The decision of the Court was reserved. It was, however remarked by the Chief Justice that he saw great danger and difficulty in upsetting a judgment after a lapse of time, because some of the evidence in support of it might have been perjured. Such a course would of itself hold out a great inducement to perjury. But now that the parties concerned had had an opportunity not only of stating facts from which the perjury of one witness was almost certain, but of giving their own statements on oath, many would, no doubt, look upon the case with a very different aspect.






[1] Her mother, Elizabeth Mortimer, married John Cadman in 1830. John Cadman died in 1848.
[2] See NSW BDM V184554 30B/1845, Henry Sarjeant [sic] m Charlotte P Mortimer. SMH 27 January 1845 carried a marriage notice, Henry Sargeant and Charlotte Phoebe Cadman, youngest daughter of John Cadman.
[3] John Cadman converted a rundown building at Parramatta into the Steam Packet Inn, and was the licensee there until his death in 1848, when his widow took over the license.
[4] NSW BDM V18619494 122B/1861, death certificate of Elizabeth Cadman.
[5] Several Isaacs are listed in Sands’ Directory for 1861, including a John Isaacs on the Corso, Manly, who may be the person indicated here.

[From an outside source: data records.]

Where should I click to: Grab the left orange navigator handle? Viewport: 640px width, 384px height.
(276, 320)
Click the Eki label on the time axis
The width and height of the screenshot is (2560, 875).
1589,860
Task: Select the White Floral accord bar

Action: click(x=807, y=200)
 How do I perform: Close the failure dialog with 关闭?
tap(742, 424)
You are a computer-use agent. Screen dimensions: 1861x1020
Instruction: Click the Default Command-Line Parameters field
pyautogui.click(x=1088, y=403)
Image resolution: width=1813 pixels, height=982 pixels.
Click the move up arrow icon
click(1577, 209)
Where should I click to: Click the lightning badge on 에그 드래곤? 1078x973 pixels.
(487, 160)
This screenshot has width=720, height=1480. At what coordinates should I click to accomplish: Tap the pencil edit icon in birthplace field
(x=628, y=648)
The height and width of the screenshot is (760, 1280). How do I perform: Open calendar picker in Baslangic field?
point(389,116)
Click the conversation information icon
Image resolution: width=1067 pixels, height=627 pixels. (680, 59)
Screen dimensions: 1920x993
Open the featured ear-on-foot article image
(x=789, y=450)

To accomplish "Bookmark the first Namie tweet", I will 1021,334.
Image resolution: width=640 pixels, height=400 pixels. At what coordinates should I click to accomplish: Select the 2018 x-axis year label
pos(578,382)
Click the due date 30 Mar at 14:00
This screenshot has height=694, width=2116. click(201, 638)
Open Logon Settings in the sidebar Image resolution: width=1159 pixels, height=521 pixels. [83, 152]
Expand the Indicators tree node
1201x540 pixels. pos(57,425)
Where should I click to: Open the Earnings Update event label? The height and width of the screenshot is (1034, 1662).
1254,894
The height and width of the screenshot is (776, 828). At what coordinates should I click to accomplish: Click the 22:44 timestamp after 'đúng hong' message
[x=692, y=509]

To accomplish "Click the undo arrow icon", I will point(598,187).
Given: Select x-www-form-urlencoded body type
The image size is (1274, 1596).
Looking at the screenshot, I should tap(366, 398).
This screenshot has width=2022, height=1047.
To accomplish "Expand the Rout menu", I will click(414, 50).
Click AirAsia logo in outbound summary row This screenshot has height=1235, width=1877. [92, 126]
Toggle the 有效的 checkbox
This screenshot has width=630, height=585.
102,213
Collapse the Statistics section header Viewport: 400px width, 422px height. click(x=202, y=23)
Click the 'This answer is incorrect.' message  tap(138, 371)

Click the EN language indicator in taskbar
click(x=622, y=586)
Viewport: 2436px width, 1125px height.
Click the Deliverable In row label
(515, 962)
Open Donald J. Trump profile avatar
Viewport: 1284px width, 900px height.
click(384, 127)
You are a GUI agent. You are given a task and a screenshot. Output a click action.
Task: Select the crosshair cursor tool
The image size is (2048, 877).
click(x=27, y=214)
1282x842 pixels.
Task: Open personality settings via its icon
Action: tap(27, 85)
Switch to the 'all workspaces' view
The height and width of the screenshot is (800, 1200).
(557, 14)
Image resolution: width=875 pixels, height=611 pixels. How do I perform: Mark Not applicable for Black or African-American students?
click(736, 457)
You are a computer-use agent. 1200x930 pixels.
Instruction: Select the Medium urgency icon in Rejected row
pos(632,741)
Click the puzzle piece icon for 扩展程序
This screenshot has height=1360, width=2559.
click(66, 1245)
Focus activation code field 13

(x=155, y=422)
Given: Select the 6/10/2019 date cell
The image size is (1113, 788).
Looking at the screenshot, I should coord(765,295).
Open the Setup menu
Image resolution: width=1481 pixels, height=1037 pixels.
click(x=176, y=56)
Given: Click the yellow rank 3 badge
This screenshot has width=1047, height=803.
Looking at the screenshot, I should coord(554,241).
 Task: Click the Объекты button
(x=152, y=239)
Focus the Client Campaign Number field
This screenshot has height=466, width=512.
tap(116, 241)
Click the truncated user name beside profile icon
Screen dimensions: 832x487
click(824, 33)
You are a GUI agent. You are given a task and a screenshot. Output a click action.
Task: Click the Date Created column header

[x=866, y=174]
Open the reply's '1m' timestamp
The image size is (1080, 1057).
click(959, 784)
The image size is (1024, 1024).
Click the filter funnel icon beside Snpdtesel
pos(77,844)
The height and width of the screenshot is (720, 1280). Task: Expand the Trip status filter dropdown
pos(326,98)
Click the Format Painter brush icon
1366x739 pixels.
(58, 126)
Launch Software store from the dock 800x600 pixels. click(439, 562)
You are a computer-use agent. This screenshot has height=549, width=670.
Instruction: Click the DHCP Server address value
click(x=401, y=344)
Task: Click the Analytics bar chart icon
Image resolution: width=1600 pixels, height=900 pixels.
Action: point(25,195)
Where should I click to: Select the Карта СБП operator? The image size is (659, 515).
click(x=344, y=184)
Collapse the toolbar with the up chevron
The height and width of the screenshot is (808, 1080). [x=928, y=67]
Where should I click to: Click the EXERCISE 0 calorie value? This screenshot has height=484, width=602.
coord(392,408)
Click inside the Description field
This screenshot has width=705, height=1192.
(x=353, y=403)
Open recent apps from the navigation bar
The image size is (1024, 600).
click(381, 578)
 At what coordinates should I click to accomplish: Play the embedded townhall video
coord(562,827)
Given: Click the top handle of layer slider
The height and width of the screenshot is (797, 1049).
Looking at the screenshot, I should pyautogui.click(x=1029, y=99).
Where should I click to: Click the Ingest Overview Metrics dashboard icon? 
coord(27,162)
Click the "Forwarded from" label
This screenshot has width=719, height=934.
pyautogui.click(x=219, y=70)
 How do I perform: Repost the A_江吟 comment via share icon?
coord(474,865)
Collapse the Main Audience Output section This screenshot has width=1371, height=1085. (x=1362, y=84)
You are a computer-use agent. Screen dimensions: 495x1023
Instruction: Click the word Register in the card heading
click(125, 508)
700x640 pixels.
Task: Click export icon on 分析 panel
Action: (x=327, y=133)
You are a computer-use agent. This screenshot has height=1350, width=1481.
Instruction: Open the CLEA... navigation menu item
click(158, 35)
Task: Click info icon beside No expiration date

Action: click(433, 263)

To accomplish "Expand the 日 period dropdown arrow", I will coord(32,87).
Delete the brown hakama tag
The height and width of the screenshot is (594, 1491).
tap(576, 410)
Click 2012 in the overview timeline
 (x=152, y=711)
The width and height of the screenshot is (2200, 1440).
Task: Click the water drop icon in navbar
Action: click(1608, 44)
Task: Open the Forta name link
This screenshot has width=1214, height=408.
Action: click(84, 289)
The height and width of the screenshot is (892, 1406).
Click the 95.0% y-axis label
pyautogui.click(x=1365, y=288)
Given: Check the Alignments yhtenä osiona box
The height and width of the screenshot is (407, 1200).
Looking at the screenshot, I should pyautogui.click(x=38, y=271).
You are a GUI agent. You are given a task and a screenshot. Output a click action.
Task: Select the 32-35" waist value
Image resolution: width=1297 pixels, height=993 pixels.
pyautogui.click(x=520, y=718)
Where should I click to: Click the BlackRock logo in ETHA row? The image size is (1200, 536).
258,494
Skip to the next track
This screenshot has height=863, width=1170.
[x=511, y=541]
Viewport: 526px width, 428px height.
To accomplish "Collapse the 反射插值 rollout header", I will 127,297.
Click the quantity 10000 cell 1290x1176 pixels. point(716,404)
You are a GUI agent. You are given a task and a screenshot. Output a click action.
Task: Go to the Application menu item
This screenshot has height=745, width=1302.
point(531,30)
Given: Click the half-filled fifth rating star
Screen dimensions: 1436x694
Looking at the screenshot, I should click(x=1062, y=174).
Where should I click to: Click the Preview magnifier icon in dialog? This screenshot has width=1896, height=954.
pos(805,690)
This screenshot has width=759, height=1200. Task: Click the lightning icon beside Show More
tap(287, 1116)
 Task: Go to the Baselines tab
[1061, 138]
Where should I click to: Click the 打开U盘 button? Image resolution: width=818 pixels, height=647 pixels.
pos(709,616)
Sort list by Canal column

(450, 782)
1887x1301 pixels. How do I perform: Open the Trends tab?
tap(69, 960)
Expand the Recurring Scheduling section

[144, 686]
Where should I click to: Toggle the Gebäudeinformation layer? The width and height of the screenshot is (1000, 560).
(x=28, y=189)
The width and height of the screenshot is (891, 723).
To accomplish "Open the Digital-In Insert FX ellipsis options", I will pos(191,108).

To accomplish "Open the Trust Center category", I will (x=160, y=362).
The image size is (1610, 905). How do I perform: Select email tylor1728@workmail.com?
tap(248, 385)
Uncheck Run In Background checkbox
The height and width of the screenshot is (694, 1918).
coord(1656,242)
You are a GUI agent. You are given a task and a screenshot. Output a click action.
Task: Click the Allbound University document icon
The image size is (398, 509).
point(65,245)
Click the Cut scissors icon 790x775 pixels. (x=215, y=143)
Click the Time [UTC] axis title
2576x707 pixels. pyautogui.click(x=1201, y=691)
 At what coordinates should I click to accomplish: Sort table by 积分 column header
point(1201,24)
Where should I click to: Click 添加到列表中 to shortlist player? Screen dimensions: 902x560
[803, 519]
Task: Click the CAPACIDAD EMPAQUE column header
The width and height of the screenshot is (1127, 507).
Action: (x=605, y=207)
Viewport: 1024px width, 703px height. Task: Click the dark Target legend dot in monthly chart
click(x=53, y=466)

[6] Captain Mullen does not appear to have been a licensee of the Pier Hotel. He may have been a guest there.
[7] Or Mildwater.
[8] Sands Directory 1863 has T G Sawkins, Corso, Manly.
[9] Margaret O’Reilly was a witness at another court case in 1850, when one of Mrs Cadman’s servants was tried for assaulting Mrs Sargeant at Parramatta. See SMH 7 January 1850. General servant Henry Brown was accused of attempting to throttle Mrs Sargeant; “the witness [Mrs Sargeant], who was evidently a weak and delicate person, was quite overcome with the ruffianly conduct of the fellow.” Brown was found guilty.
[10] That is, pregnant?
[11] Whelan or Whalen.
[12] This is confirmed by the death notice in SMH 23 May 1861 which states that she died “on the 22nd instant”.
[13] Although the verdict was in favour of Captain Serjeant, the amount of damages awarded was minimal, far less than the amount he had sought, reflecting the jury’s opinion of his conduct.